[TASK TO CARRY OUT]
Can you output the records as a two-column CSV with columns "ask" and "response", one row per record, each field quoted and with line breaks turned into spaces? Include only the records from the line with "Where should I" through the end of the records, and leave the pictures out.

•••

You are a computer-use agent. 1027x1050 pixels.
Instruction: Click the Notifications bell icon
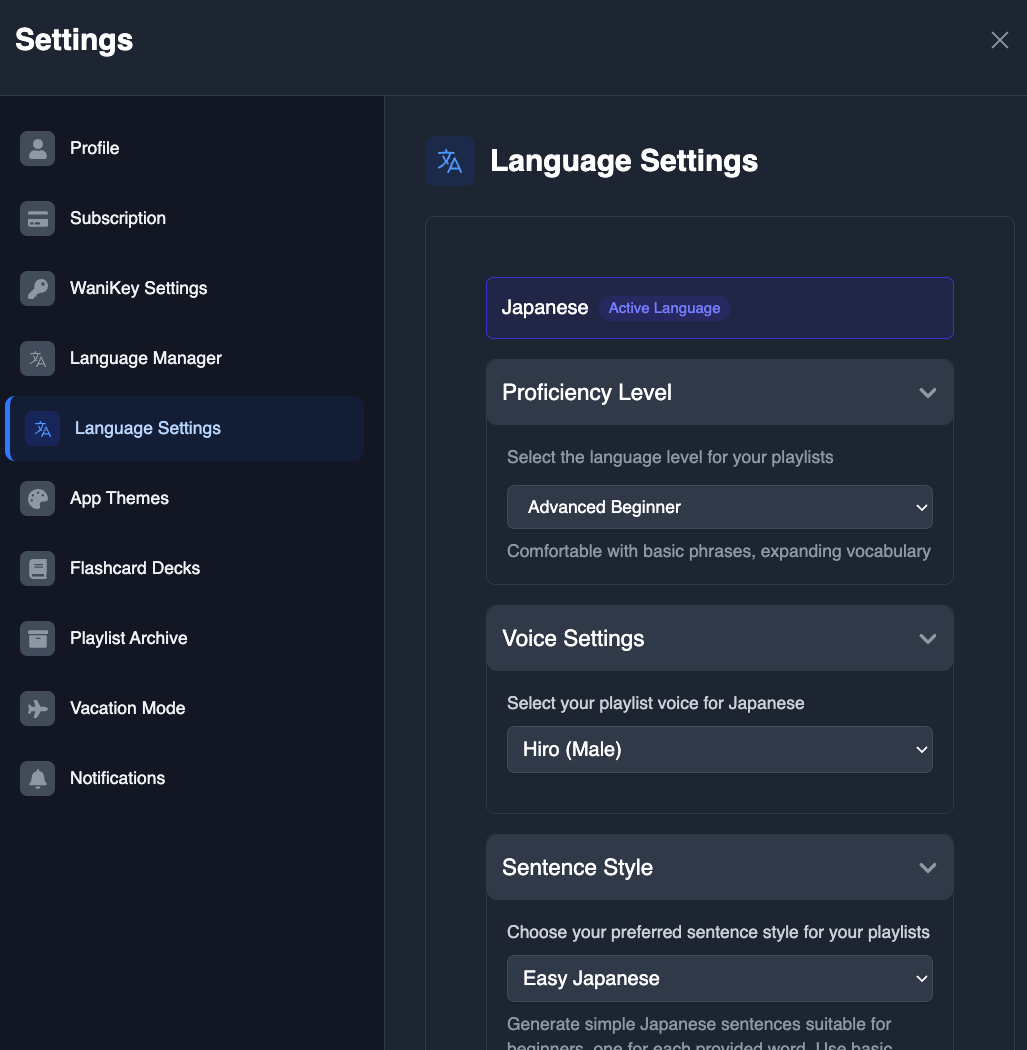tap(38, 778)

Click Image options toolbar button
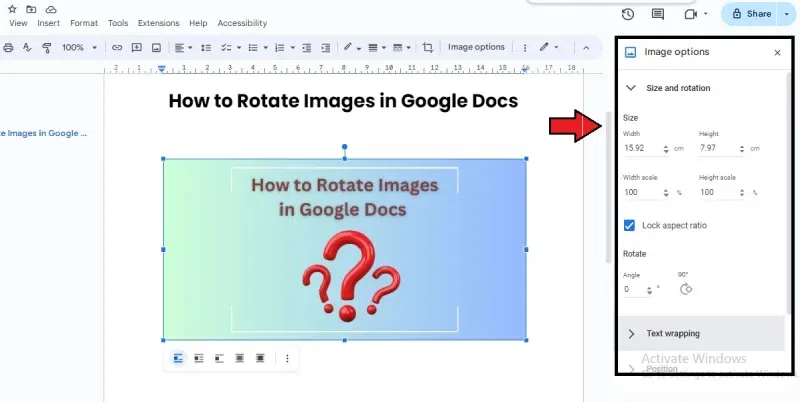[476, 47]
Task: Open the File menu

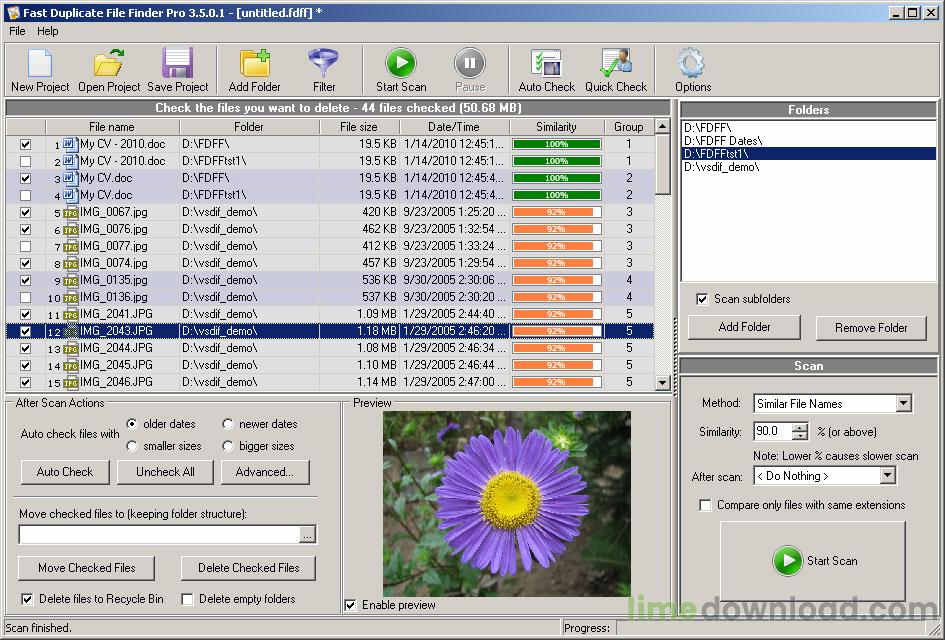Action: [x=16, y=31]
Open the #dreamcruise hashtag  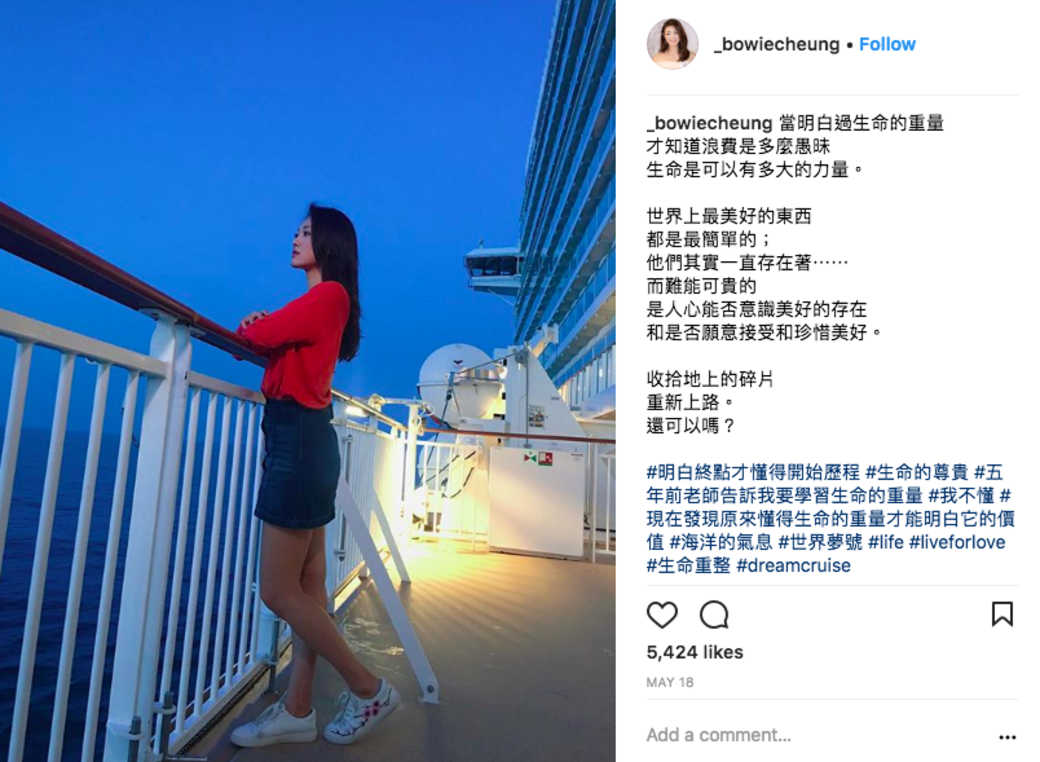coord(793,566)
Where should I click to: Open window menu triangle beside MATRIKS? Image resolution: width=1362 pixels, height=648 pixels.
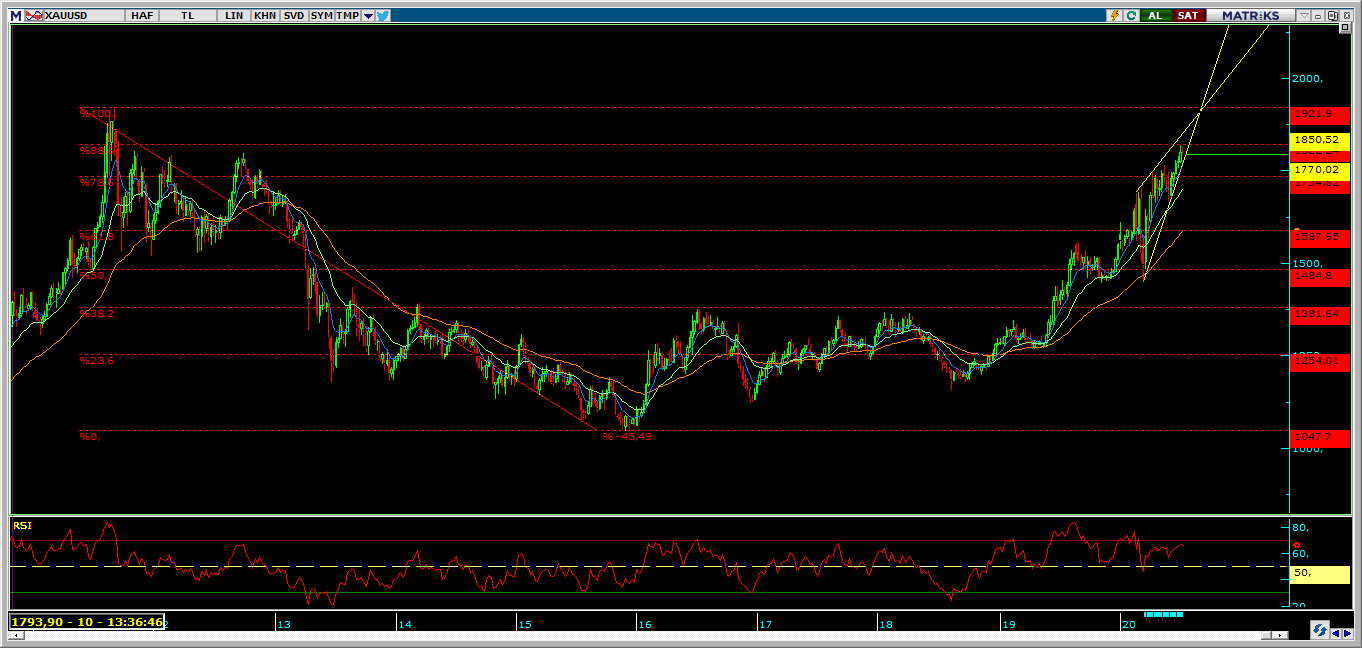1304,16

•••

[ANSWER TO THE PROBLEM]
ask,response
"Where should I click to: Open window menu triangle beside MATRIKS? Image resolution: width=1362 pixels, height=648 pixels.","1304,16"